Entries shown:
________

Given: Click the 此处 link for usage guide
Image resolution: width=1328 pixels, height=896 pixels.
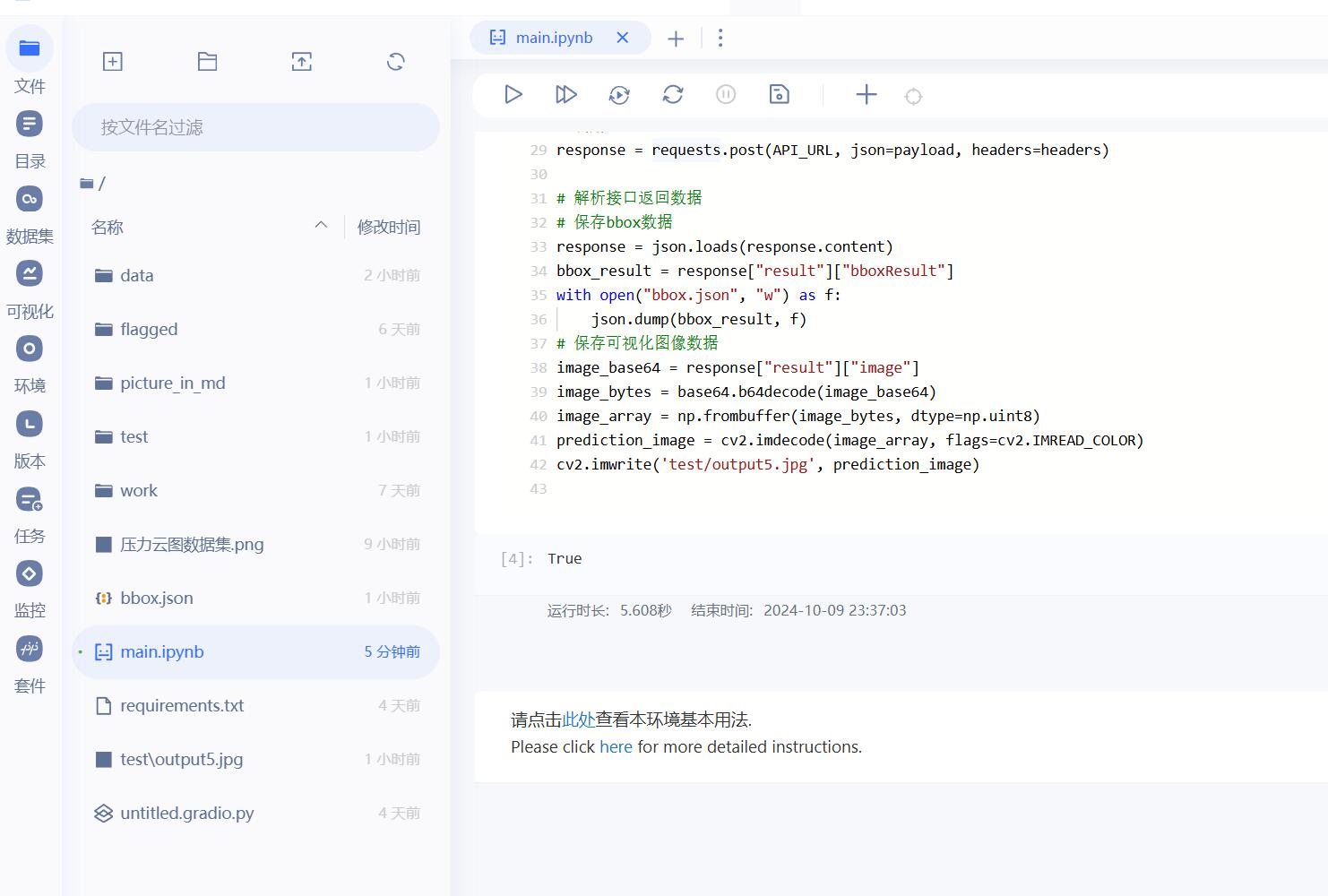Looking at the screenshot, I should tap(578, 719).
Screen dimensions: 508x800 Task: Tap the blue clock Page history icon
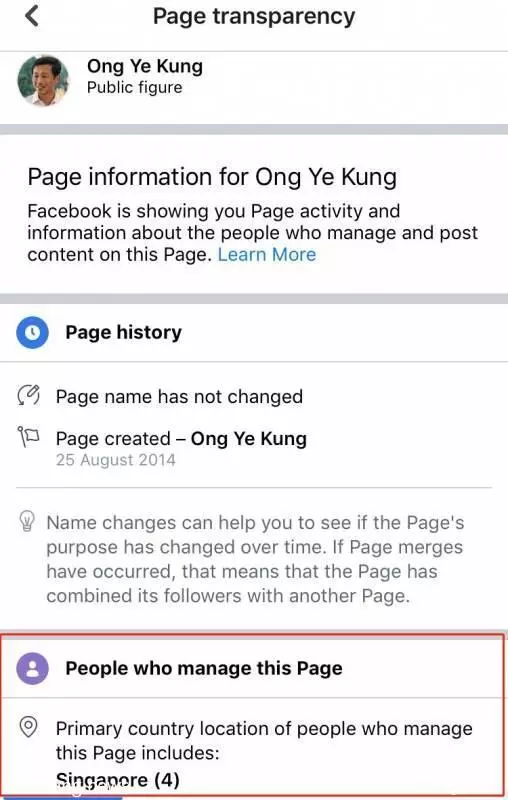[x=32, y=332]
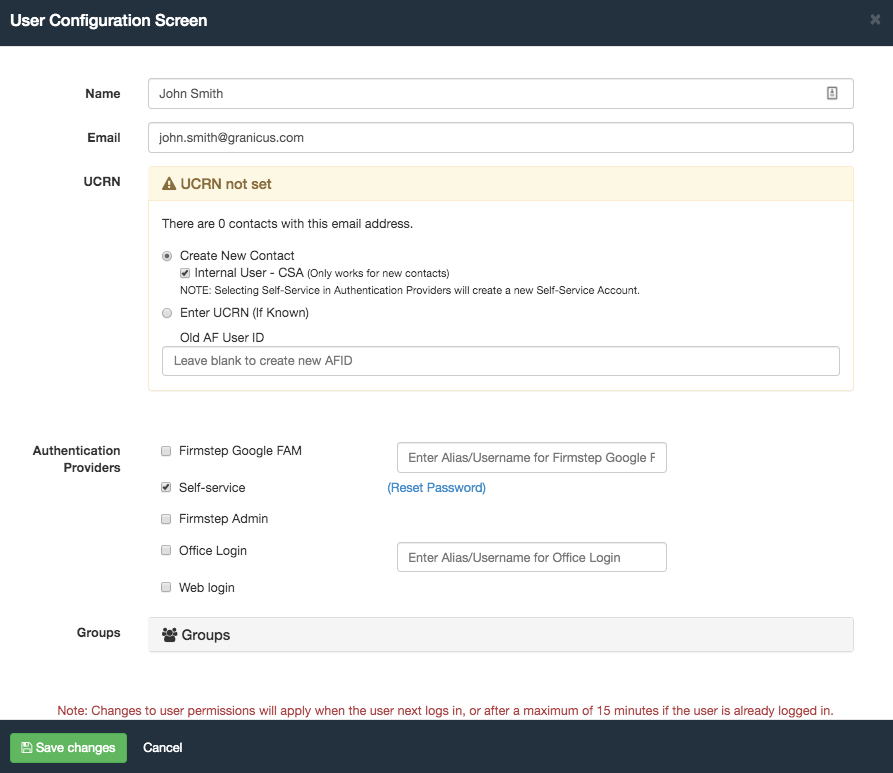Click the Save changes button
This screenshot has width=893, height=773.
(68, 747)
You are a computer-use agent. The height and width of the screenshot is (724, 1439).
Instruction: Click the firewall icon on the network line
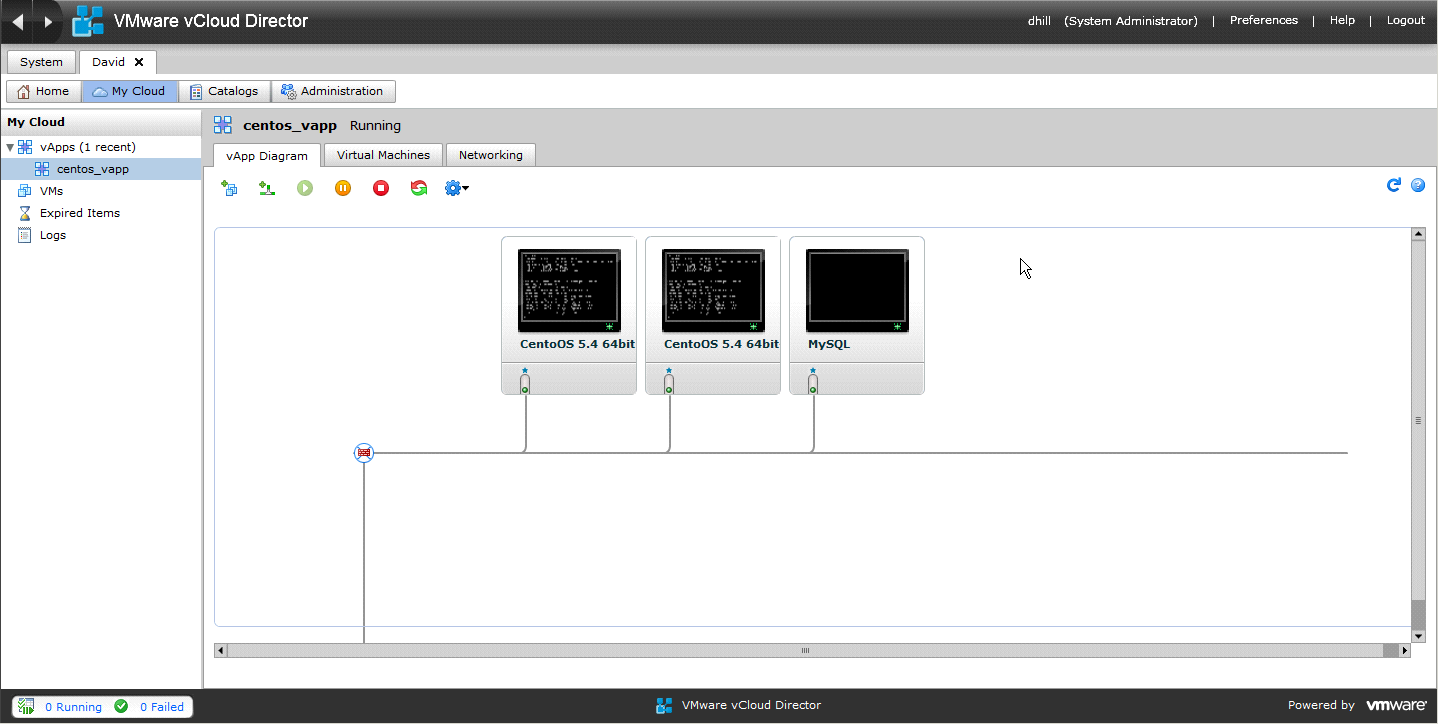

________

Problem to work on: Repeat the entries exactly, pictures left out.

Reply to the task:
Given: Click the 此处 link for usage guide
Image resolution: width=1328 pixels, height=896 pixels.
Looking at the screenshot, I should tap(578, 719).
Screen dimensions: 508x800 Task: Tap the blue clock Page history icon
[x=32, y=332]
Click the Save changes button
This screenshot has width=893, height=773.
(68, 747)
You are a computer-use agent. The height and width of the screenshot is (724, 1439).
Instruction: Click the firewall icon on the network line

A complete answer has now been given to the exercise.